→ **EXERCISE DATA**:
>>>>>

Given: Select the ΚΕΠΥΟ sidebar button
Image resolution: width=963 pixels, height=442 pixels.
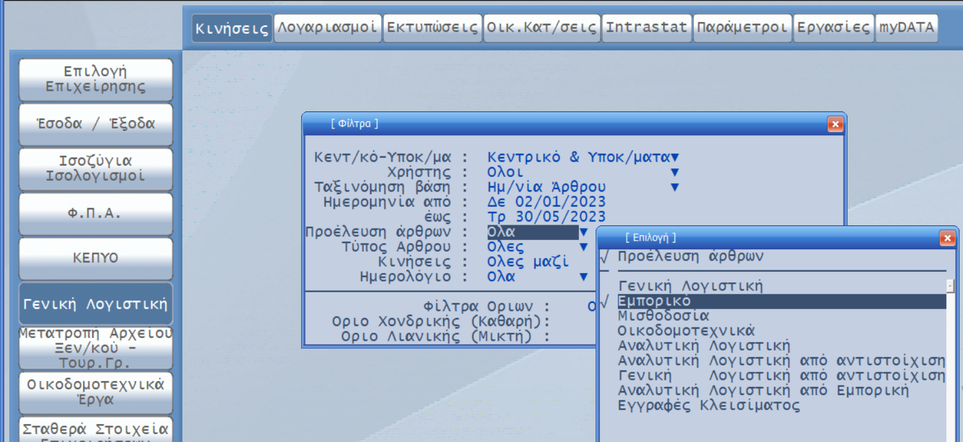Looking at the screenshot, I should coord(96,258).
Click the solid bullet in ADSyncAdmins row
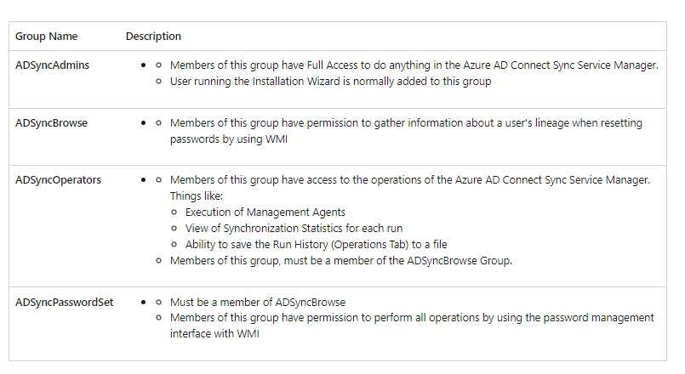The height and width of the screenshot is (374, 685). 143,65
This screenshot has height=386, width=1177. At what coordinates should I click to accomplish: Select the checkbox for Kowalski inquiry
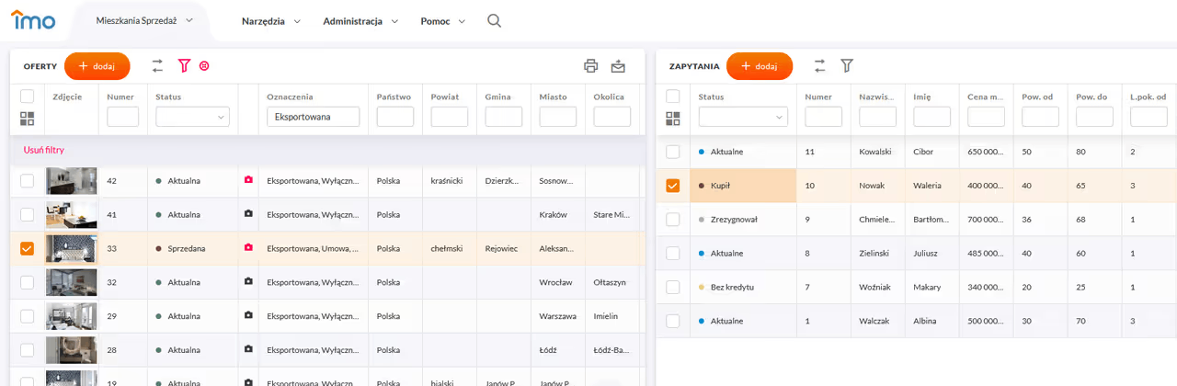[673, 152]
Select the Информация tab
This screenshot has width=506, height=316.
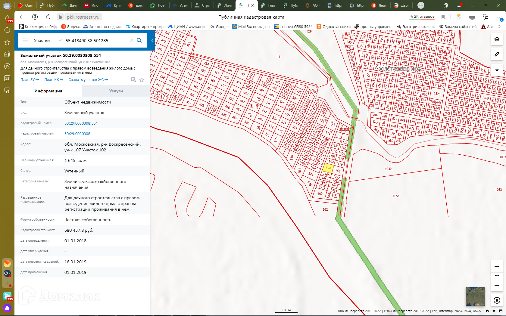pos(48,91)
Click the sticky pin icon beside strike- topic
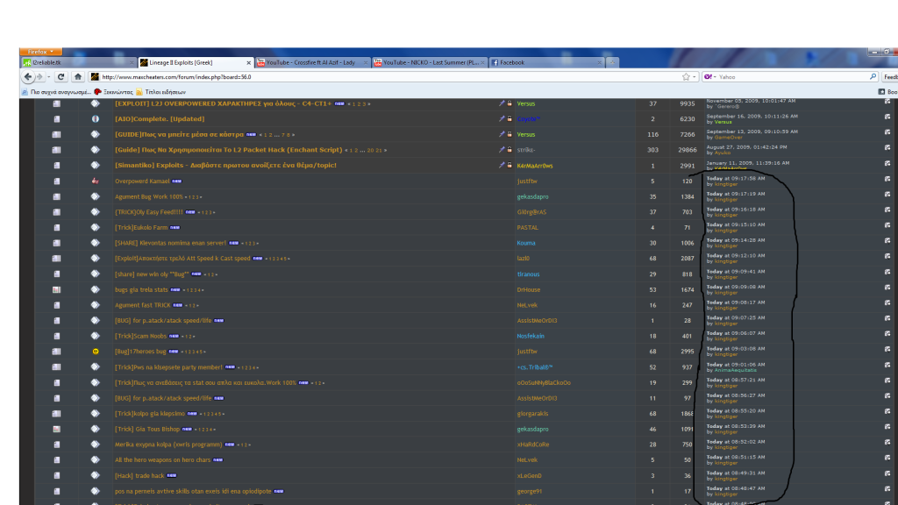898x505 pixels. (x=502, y=149)
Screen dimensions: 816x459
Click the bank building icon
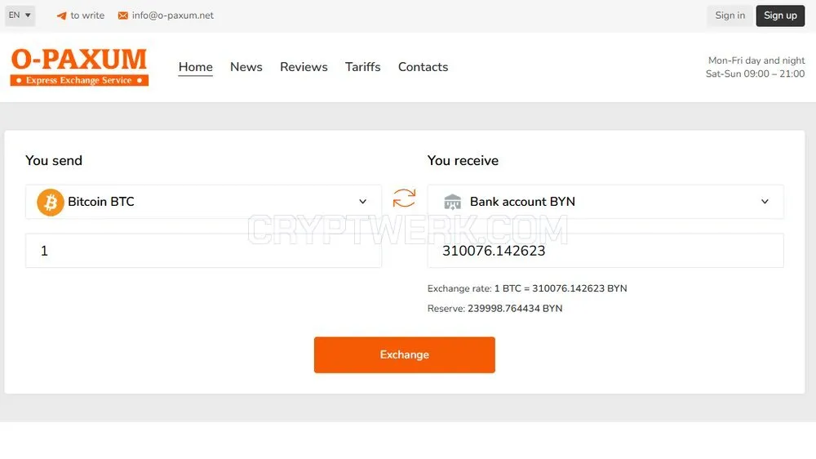452,202
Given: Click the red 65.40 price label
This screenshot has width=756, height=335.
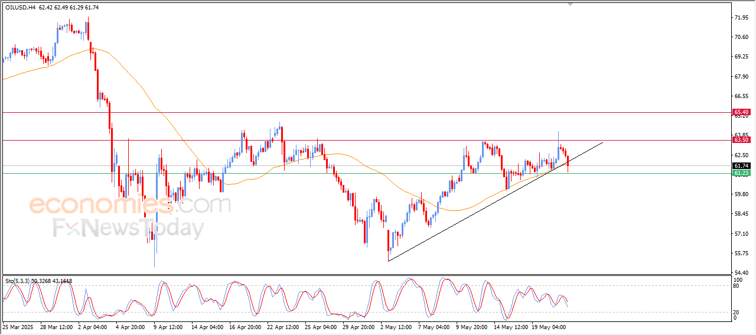Looking at the screenshot, I should 741,112.
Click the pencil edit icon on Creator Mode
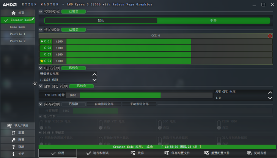This screenshot has height=158, width=277. coord(33,19)
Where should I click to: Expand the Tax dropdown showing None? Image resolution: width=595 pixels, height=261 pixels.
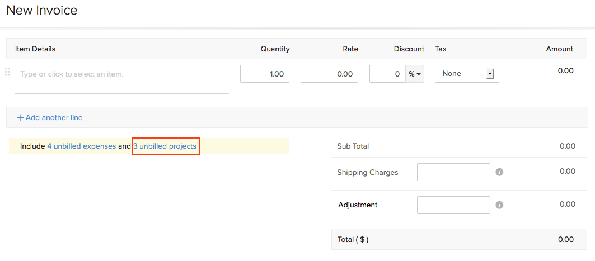point(467,74)

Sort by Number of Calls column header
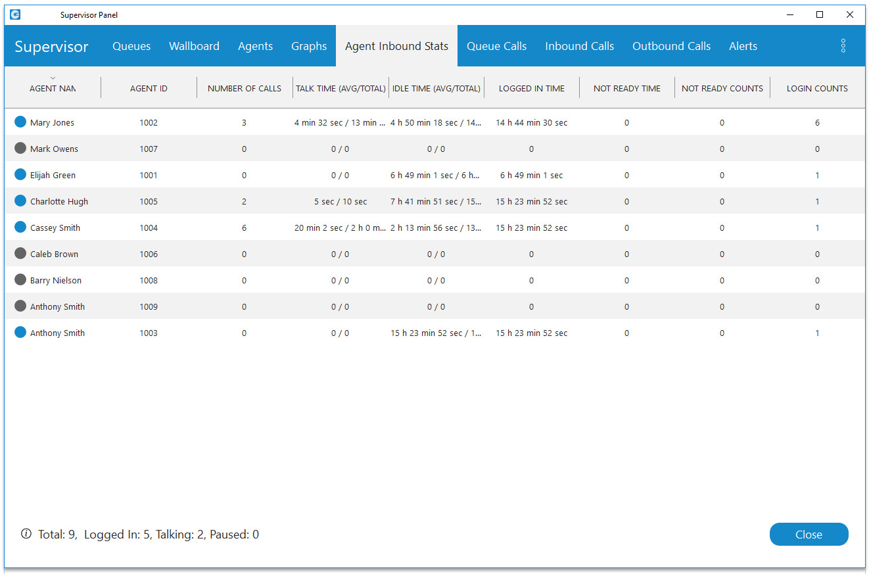(245, 89)
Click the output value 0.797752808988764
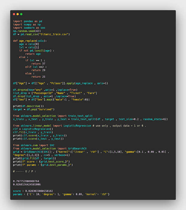Image resolution: width=186 pixels, height=210 pixels. tap(26, 181)

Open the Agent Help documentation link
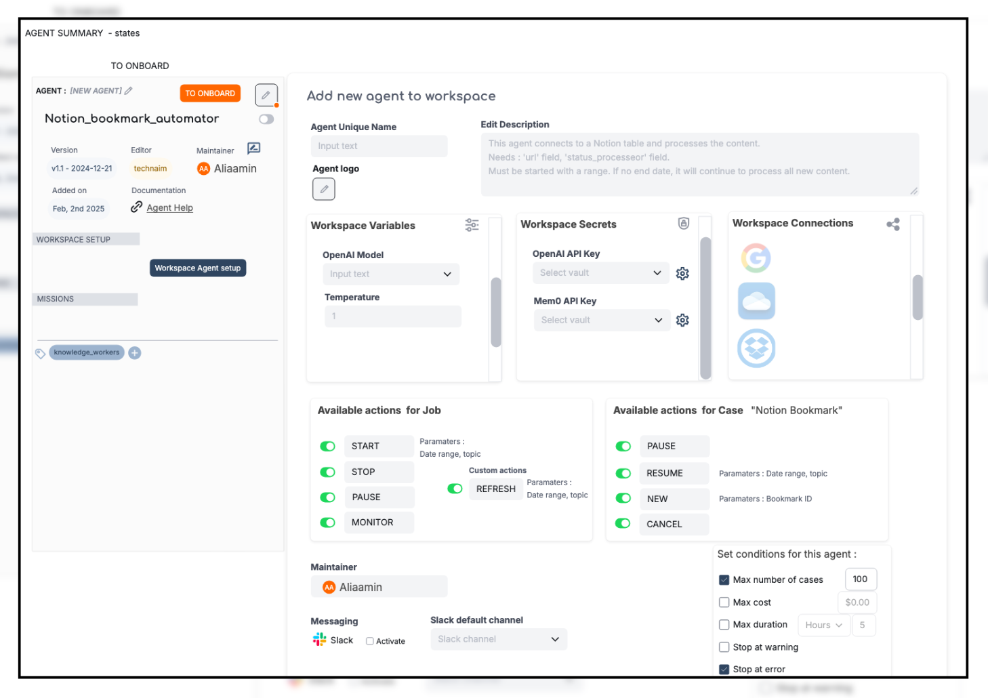click(x=169, y=207)
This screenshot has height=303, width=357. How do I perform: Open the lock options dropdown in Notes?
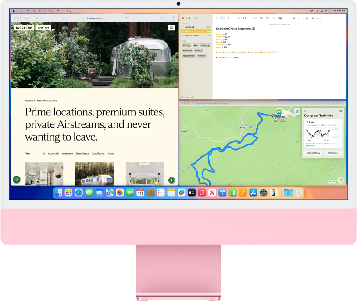pyautogui.click(x=302, y=18)
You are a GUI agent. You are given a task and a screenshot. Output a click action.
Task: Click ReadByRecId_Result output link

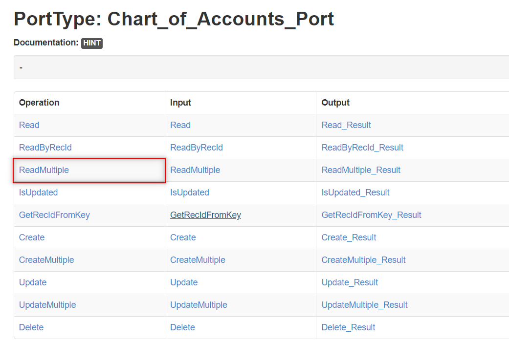tap(362, 148)
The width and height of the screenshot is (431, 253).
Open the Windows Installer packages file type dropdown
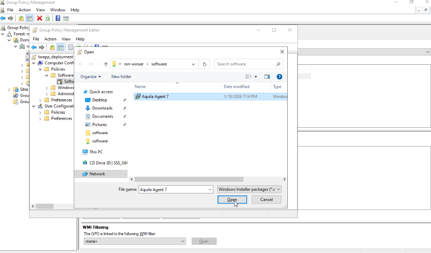click(x=249, y=189)
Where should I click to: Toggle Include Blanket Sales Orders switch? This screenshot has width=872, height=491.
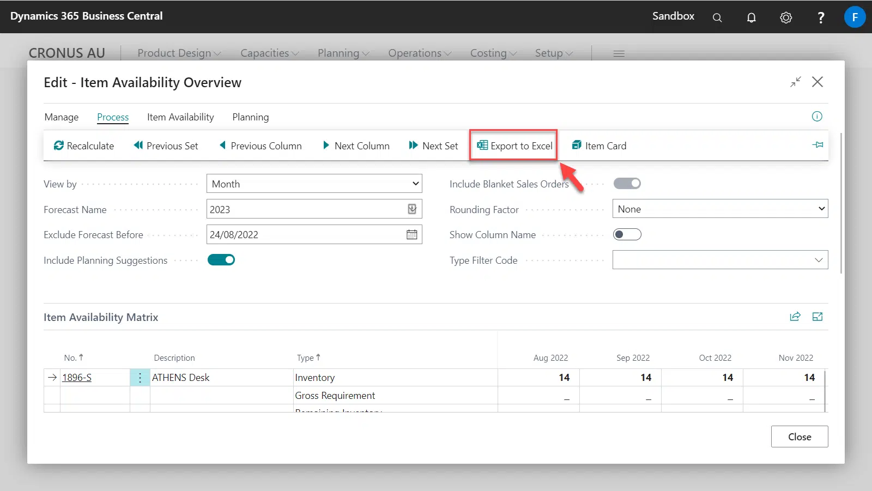click(x=627, y=184)
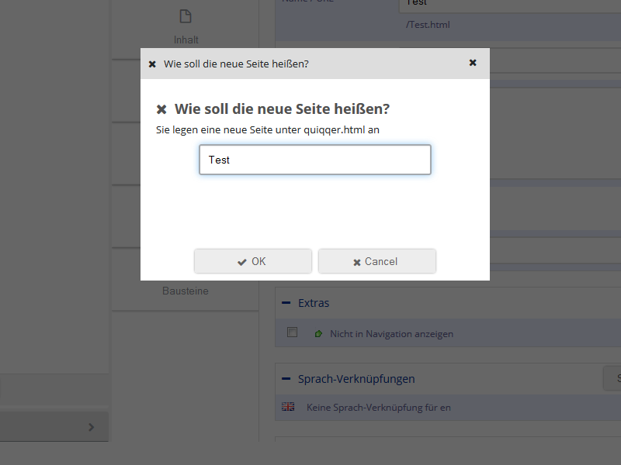Image resolution: width=621 pixels, height=465 pixels.
Task: Click the X icon beside the dialog heading
Action: 161,109
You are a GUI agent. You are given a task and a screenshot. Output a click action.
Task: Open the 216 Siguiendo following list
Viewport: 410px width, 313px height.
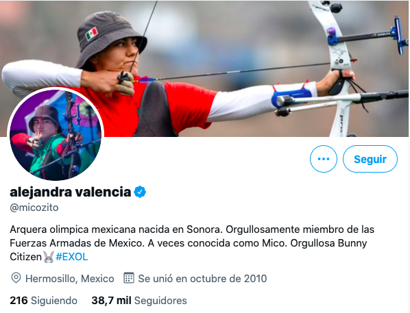tap(43, 301)
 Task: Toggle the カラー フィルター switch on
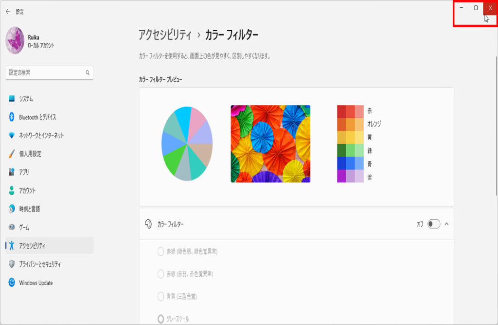pos(433,224)
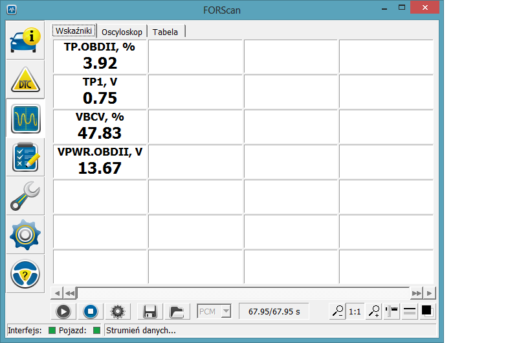Viewport: 530px width, 343px height.
Task: Open a saved log file
Action: click(176, 311)
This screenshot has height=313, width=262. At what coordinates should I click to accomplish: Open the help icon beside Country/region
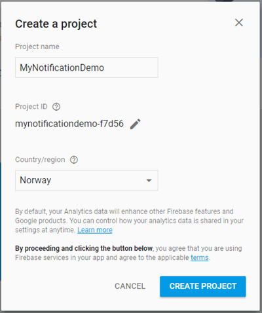74,160
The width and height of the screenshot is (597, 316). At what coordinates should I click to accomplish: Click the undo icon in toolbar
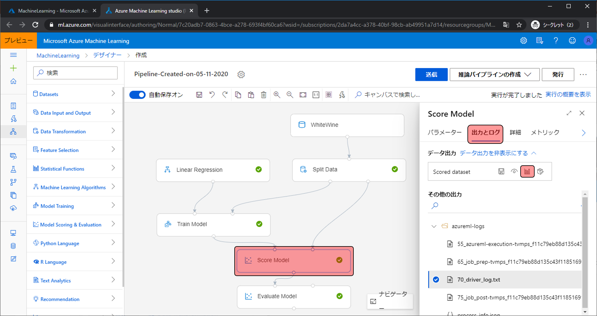pos(212,95)
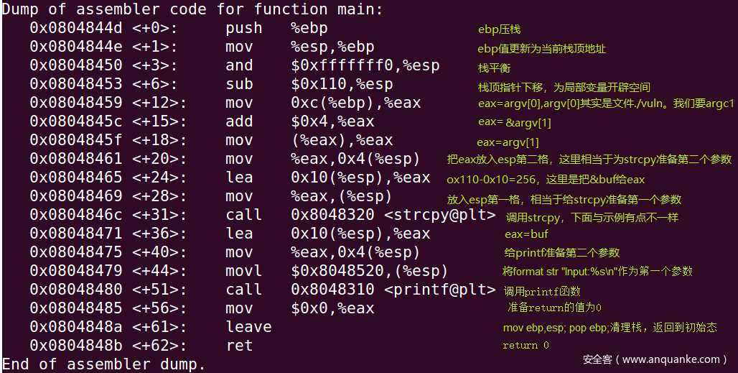Click the "Dump of assembler code" header line
Viewport: 738px width, 373px height.
click(192, 9)
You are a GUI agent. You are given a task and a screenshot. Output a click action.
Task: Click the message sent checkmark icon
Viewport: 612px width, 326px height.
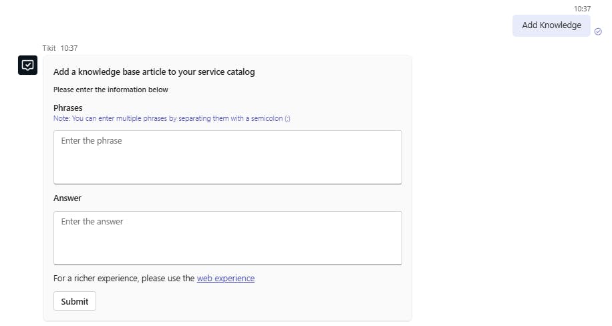coord(598,31)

<<<<<

→ **WHAT THE EXERCISE ASKS**: From the first line of the records through the line with "Given: Click the red 65.40 price label", reproduce each line exactly and leave the pictures out.

→ **COMPLETED EXERCISE**:
Given: Select the ΚΕΠΥΟ sidebar button
Image resolution: width=963 pixels, height=442 pixels.
Looking at the screenshot, I should coord(96,258).
Click the solid bullet in ADSyncAdmins row
The height and width of the screenshot is (374, 685). 143,65
This screenshot has height=386, width=1177. At what coordinates should I click to accomplish: Select the checkbox for Kowalski inquiry
[673, 152]
Select the Информация tab
This screenshot has width=506, height=316.
pos(48,91)
Click the sticky pin icon beside strike- topic
898x505 pixels. (x=502, y=149)
Screen dimensions: 816x459
Click the bank building icon
452,202
Given: Click the red 65.40 price label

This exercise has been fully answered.